Sub est sublime.
C'est un voyage dans la nuit, une reconquête de l'Odyssée, un film en travellings dans le noir, travellings imposés par le mouvement du bateau conduisant le cinéaste le long des rives du fleuve Yangtze. Horizontal, donc, mais vertical dans sa narration.
Lousteau lit lui-même un texte qu'il a écrit, sur l'exploration imaginaire d'un robot de la NASA en quête d'un lac immense et jamais exploré, sous les glaces de Vostok. Ce texte est infiniment poétique. Il nous plonge dans la psyché de ce robot qui s'enfonce dans les glaces. Les images qu'il ramène sont des photographies, décrites avec précision, comme des amas de lumières qui se contredisent, des taches, des empreintes.
Lousteau travaille sur la disparition, le caché, l'espace invisible. L'image est principalement noire. Un faisceau cerne quelques formes indistinctes, jusqu'au barrage des 3 Gorges, de la pluie, une cabane, des arbres, des inscriptions en chinois, des 'choses'. D'autres lumières apparaissent : des phares, un autre bateau, un éclair qui embrase l'image et dessine les contours des montagnes - micro-événements superbes, toujours émotionnels, intenses.
Le texte, lui, est blanc. Limpide. Et la nuit du voyage que nous voyons entre en contraste avec l'éblouissement du voyage que nous entendons. Le bateau va vers un barrage, le robot vers un lieu qui n'a jamais connu l'air de la terre.
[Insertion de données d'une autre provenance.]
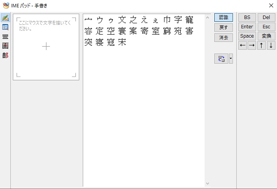Click the candidate list scrollbar down arrow
This screenshot has width=277, height=189.
(x=208, y=183)
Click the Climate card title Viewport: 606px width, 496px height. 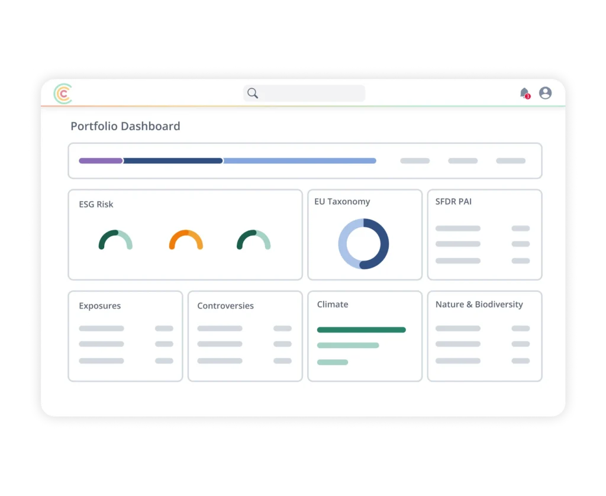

Ces deux histoires font naître un plan, abcisses et ordonnées, suffisamment libre pour que le spectateur puisse s'y perdre, voyager entre les deux, prendre tel mot, telle image, les faire se répondre, leur donner de l'écho. C'est d'abord lui qui est en charge de la profondeur du plan. Jusqu'à une fin (double) qui compte parmi les plus belles vues au cinéma, et qui donne au titre toute sa justification : le coeur du film est 'sub', cad en dessous. Je ne vous la raconte pas.